Overview
Objective
Train ResNet-18, ResNet-50 and SVM classifiers with various hyperparameters on MNIST and FashionMNIST datasets.
Key Tasks
- Q1(a): Deep learning classification with ResNet
- Q1(b): SVM classification with poly & rbf kernels
- Q2: CPU vs GPU performance analysis
Technologies
PyTorch
CUDA
Scikit-learn
AMP
Key Results
99.20%
Best MNIST (ResNet-18)
B16, SGD, LR=0.001
92.60%
Best FashionMNIST (ResNet-50)
B16, Adam, LR=0.0001
97.61%
Best SVM MNIST
poly kernel, C=10.0
30x
GPU Speedup
vs CPU training
Q1(a) Deep Learning Results - MNIST
| Batch Size | Optimizer | Learning Rate | ResNet-18 (%) | ResNet-50 (%) |
|---|---|---|---|---|
| 16 | SGD | 0.001 | 99.20 | 99.11 |
| 16 | SGD | 0.0001 | 97.70 | 97.27 |
| 16 | Adam | 0.001 | 98.19 | 98.46 |
| 16 | Adam | 0.0001 | 99.15 | 98.24 |
| 32 | SGD | 0.001 | 98.95 | 98.67 |
| 32 | SGD | 0.0001 | 96.59 | 94.21 |
| 32 | Adam | 0.001 | 98.96 | 98.75 |
| 32 | Adam | 0.0001 | 98.71 | 98.02 |
* Results with pin_memory=True, Epochs=5
Q1(a) Deep Learning Results - FashionMNIST
| Batch Size | Optimizer | Learning Rate | ResNet-18 (%) | ResNet-50 (%) |
|---|---|---|---|---|
| 16 | SGD | 0.001 | 92.06 | 91.97 |
| 16 | SGD | 0.0001 | 90.41 | 89.63 |
| 16 | Adam | 0.001 | 92.11 | 89.11 |
| 16 | Adam | 0.0001 | 92.43 | 92.60 |
| 32 | SGD | 0.001 | 90.59 | 89.71 |
| 32 | SGD | 0.0001 | 88.86 | 85.04 |
| 32 | Adam | 0.001 | 91.12 | 50.81 |
| 32 | Adam | 0.0001 | 92.06 | 92.43 |
* Results with pin_memory=False, Epochs=10
Q1(b) SVM Classification Results
| Dataset | Kernel | C | Accuracy (%) | Train Time (ms) |
|---|---|---|---|---|
| MNIST | poly | 10.0 | 97.61 | 286,093 |
| MNIST | rbf | 10.0 | 96.99 | 368,092 |
| FashionMNIST | rbf | 10.0 | 89.89 | 479,740 |
| FashionMNIST | poly | 10.0 | 89.84 | 367,438 |
Q2 CPU vs GPU Performance (FashionMNIST)
| Compute | Model | Accuracy (%) | Train Time (ms) | FLOPs |
|---|---|---|---|---|
| GPU | ResNet-18 | 87.24 | 62,192 | 1.824G |
| CPU | ResNet-18 | 87.40 | 1,149,299 | 1.824G |
| GPU | ResNet-50 | 85.69 | 137,549 | 4.132G |
| CPU | ResNet-50 | 83.47 | 4,234,740 | 4.132G |
Key Insights
Optimizer Choice
SGD with LR=0.001 provides best results for quick convergence.
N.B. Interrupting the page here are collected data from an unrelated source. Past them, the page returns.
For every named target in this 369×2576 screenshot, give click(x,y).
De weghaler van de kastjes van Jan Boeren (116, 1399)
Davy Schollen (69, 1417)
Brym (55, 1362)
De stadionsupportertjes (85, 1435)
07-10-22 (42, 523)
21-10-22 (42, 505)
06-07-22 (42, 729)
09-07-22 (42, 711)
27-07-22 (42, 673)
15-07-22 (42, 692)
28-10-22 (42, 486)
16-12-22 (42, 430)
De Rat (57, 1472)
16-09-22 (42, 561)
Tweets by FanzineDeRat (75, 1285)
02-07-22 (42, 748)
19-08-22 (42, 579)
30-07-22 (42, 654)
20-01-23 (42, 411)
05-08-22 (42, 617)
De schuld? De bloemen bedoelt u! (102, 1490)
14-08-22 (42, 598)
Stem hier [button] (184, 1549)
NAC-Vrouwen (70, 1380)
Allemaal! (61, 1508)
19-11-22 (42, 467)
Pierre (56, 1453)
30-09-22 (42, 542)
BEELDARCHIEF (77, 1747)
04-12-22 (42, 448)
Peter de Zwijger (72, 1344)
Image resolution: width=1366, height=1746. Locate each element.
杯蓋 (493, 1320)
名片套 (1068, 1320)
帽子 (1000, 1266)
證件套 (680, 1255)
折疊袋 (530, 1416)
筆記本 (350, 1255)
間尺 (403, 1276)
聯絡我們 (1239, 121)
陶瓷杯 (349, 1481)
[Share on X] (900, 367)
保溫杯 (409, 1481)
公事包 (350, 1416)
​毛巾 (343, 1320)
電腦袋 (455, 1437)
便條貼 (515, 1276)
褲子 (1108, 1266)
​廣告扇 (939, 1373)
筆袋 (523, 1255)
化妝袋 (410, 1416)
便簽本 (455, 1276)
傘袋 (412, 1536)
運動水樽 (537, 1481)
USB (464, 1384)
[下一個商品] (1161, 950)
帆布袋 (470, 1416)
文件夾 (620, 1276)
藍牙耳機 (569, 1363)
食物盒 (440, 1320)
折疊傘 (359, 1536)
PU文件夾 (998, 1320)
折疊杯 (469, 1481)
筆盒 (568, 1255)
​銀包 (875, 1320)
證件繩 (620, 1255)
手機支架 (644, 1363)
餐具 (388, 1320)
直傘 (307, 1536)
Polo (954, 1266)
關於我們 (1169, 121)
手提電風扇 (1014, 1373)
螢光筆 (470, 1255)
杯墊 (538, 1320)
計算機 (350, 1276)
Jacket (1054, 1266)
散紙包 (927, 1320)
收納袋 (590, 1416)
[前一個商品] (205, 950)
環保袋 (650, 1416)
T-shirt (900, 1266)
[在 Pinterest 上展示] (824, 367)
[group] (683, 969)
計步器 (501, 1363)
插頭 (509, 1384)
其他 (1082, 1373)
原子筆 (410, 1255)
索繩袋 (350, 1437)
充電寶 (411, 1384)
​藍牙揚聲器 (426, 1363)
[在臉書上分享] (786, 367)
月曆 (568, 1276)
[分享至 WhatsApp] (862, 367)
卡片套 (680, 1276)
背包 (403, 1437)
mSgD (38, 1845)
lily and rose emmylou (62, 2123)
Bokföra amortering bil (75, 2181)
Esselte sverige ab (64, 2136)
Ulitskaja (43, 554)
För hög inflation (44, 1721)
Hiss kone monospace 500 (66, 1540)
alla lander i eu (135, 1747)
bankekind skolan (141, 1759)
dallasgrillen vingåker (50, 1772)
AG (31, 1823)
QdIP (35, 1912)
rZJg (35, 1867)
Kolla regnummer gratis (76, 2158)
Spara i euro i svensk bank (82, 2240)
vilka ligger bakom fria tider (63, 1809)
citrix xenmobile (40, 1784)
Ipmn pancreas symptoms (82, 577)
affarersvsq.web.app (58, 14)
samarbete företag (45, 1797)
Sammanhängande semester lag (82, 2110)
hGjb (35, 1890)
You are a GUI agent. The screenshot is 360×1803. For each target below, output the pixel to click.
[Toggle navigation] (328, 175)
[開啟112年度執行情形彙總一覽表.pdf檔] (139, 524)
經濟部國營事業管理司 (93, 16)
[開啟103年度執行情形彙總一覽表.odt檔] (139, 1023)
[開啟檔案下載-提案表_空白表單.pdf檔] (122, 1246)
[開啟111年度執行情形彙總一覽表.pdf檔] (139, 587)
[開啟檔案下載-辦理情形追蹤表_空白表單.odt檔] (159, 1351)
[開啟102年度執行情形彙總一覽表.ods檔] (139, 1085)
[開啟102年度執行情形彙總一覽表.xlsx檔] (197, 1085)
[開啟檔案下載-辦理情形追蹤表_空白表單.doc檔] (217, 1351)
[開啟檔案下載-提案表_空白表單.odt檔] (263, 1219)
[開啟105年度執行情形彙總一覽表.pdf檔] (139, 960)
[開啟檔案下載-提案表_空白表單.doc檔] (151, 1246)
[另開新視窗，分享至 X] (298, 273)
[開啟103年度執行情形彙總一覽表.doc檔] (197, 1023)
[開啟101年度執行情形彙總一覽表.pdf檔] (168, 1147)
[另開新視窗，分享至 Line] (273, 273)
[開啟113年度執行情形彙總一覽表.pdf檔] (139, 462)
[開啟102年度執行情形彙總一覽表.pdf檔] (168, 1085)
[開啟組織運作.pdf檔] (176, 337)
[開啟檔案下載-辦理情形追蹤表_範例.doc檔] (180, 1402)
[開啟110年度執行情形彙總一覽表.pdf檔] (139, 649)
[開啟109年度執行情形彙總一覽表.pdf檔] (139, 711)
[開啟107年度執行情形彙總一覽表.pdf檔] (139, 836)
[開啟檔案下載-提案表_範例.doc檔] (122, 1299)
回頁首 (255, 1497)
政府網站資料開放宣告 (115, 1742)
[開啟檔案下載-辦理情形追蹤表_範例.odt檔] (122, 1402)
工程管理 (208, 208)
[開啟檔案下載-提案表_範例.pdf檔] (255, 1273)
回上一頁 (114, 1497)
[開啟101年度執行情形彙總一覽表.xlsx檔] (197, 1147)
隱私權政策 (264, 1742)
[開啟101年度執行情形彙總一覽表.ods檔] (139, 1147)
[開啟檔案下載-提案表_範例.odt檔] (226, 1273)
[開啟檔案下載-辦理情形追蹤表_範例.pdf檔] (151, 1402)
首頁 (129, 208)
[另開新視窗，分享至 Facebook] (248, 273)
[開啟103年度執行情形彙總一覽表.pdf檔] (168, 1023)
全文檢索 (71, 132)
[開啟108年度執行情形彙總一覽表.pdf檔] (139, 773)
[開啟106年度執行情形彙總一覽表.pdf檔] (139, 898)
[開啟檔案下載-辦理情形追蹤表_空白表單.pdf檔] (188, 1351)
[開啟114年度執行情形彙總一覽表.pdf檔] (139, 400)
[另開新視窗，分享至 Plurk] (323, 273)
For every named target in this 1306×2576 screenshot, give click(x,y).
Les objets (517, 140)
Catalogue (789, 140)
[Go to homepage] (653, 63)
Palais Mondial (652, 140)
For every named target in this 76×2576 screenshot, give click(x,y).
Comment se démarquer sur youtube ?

Adam with lower LR (0.0001) offers more stable training.
Batch Size Impact
Smaller batch size (16) consistently yields better accuracy. Larger batches train faster but may require LR tuning.
GPU Acceleration
GPU provides 18-30x speedup. Larger models benefit more from GPU parallelization.